The first boat we read of, floated on an ocean, that with
Portuguese vengeance had whelmed a whole world without
leaving so much as a widow. That same ocean rolls now;
that same ocean destroyed the wrecked ships of last year.
Yea, foolish mortals, Noah's flood is not yet subsided; two
thirds of the fair world it yet covers.

Wherein differ the sea and the land, that a miracle upon one
is not a miracle upon the other? Preternatural terrors rested
upon the Hebrews, when under the feet of Korah and his company
the live ground opened and swallowed them up for ever; yet
not a modern sun ever sets, but in precisely the same manner
the live sea swallows up ships and crews.

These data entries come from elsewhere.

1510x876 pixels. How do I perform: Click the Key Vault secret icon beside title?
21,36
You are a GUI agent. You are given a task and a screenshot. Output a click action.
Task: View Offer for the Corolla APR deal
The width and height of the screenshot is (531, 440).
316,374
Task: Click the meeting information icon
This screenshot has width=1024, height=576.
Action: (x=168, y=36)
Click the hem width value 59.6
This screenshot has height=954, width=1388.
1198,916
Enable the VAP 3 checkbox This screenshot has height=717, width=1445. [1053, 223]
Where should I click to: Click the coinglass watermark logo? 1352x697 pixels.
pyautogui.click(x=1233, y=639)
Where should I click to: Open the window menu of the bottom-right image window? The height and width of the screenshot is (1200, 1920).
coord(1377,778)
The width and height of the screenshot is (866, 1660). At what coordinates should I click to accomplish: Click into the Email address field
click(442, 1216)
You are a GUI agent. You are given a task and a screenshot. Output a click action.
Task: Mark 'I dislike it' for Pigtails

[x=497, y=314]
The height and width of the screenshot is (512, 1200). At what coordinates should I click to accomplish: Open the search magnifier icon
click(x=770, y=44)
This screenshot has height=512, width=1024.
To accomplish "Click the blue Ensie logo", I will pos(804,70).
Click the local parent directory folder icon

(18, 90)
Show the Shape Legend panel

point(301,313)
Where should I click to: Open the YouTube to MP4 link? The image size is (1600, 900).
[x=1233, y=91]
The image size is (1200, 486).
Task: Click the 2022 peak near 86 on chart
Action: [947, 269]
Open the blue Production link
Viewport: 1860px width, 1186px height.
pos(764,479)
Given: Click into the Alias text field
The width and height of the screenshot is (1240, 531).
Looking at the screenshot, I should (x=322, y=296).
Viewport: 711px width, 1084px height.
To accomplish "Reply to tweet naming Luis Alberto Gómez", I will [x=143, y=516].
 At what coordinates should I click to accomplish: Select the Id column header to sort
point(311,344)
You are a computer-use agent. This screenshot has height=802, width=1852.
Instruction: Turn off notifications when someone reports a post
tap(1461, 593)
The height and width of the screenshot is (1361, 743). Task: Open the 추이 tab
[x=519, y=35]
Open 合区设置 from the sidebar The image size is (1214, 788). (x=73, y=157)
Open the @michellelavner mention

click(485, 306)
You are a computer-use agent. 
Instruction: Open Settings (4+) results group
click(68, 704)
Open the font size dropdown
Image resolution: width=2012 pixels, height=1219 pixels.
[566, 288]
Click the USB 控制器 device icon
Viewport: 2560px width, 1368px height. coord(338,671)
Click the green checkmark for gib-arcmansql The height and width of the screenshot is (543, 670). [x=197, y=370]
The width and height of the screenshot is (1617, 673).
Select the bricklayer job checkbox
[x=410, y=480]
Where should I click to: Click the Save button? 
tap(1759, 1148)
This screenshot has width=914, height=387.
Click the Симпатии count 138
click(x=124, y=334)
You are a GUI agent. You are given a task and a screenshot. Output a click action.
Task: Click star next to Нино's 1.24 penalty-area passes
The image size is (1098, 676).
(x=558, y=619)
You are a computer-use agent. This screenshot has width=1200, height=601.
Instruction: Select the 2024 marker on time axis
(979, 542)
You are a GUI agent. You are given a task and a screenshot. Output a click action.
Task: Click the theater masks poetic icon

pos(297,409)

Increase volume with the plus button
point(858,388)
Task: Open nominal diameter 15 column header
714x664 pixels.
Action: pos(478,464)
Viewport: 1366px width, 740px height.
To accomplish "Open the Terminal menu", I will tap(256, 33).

But not only is the sea such a foe to man who is an alien to
it, but it is also a fiend to its own offspring; worse than the
Persian host who murdered his own guests; sparing not the
creatures which itself hath spawned. Like a savage tigress
that tossing in the jungle overlays her own cubs, so the sea
dashes even the mightiest whales against the rocks, and leaves
them there side by side with the split wrecks of ships. No
mercy, no power but its own controls it. Panting and snorting
like a mad battle steed that has lost its rider, the masterless
ocean overruns the globe.

Consider the subtleness of the sea; how its most dreaded
creatures glide under water, unapparent for the most part, and
treacherously hidden beneath the loveliest tints of azure. Consider
also the devilish brilliance and beauty of many of its most
remorseless tribes, as the dainty embellished shape of many
species of sharks. Consider, once more, the universal cannibalism
of the sea; all whose creatures prey upon each other,
carrying on eternal war since the world began.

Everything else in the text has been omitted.